→ Data for this exercise:
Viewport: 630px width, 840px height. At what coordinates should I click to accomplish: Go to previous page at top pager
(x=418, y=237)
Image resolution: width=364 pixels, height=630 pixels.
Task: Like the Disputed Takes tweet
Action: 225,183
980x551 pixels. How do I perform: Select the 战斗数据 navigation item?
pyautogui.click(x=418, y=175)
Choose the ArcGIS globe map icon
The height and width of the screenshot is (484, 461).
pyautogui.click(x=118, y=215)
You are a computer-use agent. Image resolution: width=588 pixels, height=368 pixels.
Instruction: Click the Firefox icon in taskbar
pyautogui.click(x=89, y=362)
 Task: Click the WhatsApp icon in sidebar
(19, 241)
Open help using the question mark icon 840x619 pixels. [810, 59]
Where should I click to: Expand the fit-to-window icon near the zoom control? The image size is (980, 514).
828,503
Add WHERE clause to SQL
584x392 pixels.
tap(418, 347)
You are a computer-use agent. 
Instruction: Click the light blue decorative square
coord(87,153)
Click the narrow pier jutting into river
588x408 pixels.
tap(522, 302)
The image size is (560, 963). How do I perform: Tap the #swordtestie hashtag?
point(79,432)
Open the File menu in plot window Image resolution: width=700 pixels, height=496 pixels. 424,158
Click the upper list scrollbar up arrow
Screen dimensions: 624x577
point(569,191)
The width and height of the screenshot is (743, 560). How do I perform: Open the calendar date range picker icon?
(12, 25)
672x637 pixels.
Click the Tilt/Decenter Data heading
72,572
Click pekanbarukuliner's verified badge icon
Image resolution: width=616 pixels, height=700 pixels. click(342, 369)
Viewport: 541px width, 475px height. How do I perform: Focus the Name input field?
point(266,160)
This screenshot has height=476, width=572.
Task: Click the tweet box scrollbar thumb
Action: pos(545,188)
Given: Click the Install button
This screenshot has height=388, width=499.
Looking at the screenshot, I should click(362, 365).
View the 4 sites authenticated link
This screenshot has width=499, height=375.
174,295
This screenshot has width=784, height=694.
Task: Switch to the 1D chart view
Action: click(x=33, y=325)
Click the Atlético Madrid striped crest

→ Task to complete: Please give again the lines above between the line holding "You are a computer-use agent. Image" and the line holding "Click the narrow pier jutting into river", inclusive, exactly as they are and with nothing added.

→ Response below:
You are a computer-use agent. Image resolution: width=588 pixels, height=368 pixels.
Instruction: Click the Firefox icon in taskbar
pyautogui.click(x=89, y=362)
 Task: Click the WhatsApp icon in sidebar
(19, 241)
Open help using the question mark icon 840x619 pixels. [810, 59]
Where should I click to: Expand the fit-to-window icon near the zoom control? The image size is (980, 514).
828,503
Add WHERE clause to SQL
584x392 pixels.
tap(418, 347)
You are a computer-use agent. 
Instruction: Click the light blue decorative square
coord(87,153)
Click the narrow pier jutting into river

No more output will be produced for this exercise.